Sulh Ceza Hakimliğince verilen 25.09.2019 tarihli kararda; 5187 sayılı Kanun’da yazılı “gerçek dışı” ibaresinin Kanunda yazılı kısa süre içinde ortaya konulamayacağı, keza başvuru ekinde ilgili gazete nüshalarının da sunulmadığı, dolayısıyla yasal şartları oluşmadığından bahisle talebin reddine karar verilmiştir.
Başvuranın bu karardan sonra 26.09.2019 tarihli yeni bir başvuru dilekçesiyle, ilgili gazete nüshalarının asıllarını ekleyerek aynı talebi yinelediği, aynı Sulh Ceza Hakimliğinin bu dilekçeyi itiraz olarak değerlendirip merciye göndermesi gerekirken, 27.09.2019 tarihinde verdiği ek kararla; bu kez talebin ilk başvuruda 3 günlük nüshaları sunmadığından usule aykırı olduğu, öte yandan haberin şeref ve haysiyeti ihlal edici mahiyette olmadığı gibi “gerçeğe aykırı” olup olmadığının ise çekişmesiz yargı yolunda ileri sürülemeyeceğinden bahisle ikinci talebin de hem usulden hem de esastan reddine karar vermiştir.

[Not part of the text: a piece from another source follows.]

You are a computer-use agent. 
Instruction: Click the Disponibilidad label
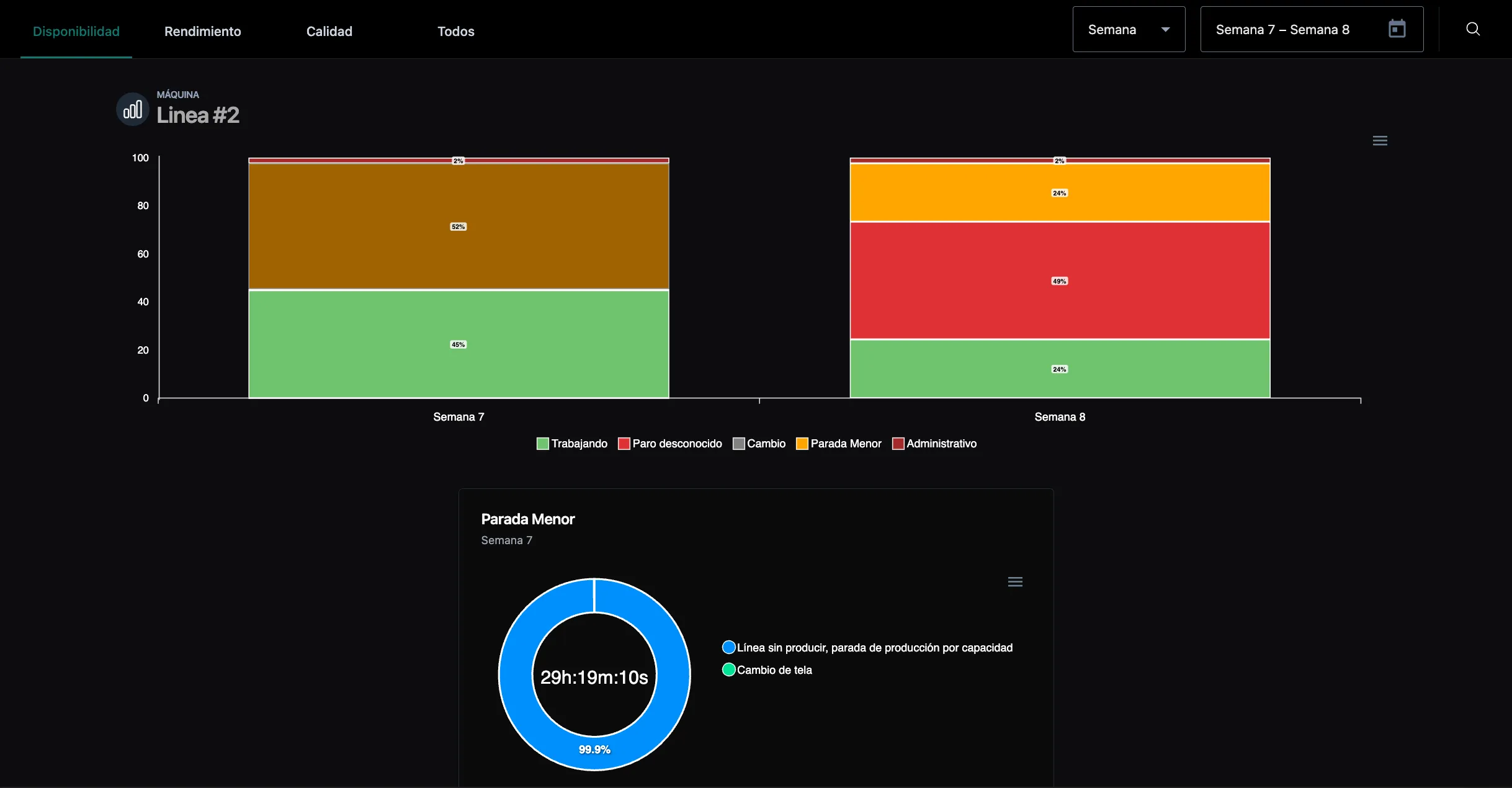[x=76, y=30]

Sulh Ceza Hakimliğince verilen ikinci red kararına karşı, başvuran tarafından yapılan 30.09.2019 tarihli itirazda, afaki gerekçelerle talebin reddedildiğinden bahisle kararın itirazen kaldırılması talep edilmiş ve merci 4. Sulh Ceza Hakimliğince 01.10.2019 tarihinde verilen kararda ise; Anayasa Mahkemesinin 02.07.2015 tarihli ve 2013/6237 başvuru numaralı ve 14.04.2016 tarihli, 2013/9799 başvuru numaralı bireysel başvuru kararlarına atıf yapılarak, “bu kararlar dikkate alındığında” ifadesiyle, itiraz edilen Sulh Ceza Hakimliğince verilen kararda kısa süre içinde haberin gerçekliğinin araştırılmasının mümkün olmadığı yönündeki gerekçenin hukuka uygun olduğundan bahisle itirazın reddine kesin olarak karar verildiği anlaşılmıştır.

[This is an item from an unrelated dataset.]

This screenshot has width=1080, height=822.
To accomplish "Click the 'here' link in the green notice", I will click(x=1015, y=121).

Yukarıda yazılı başvuru süreci ile verilen kararlar birlikte değerlendirildiğinde; uyuşmazlığa konu başvuru sürecinde gazete nüshalarının tümünün asıllarının itiraz merci tarafından görüldüğü ve itiraza konu dosyanın esasına girilerek, haberin gerçeğe aykırılık durumunun çekişmesiz yargıda ileri sürülemeyeceği gerekçesinin yerinde olduğundan bahisle, Anayasa Mahkemesinin emsal nitelikteki kararlarına kararlarına atıfta bulunularak itirazın reddedildiği görülmektedir.
Dairemize gönderilen kanun yararına bozma talebinde ise “gazete nüshaları ile tebliğ evraklarının temini hususunda başvurana bir süre verileceği gibi bu eksikliğin Hakimlikçe de giderilebileceği gözetilmeden itirazın kabulü yerine reddi”nin isabetsiz görüldüğü gerekçesiyle başvurulmuştur.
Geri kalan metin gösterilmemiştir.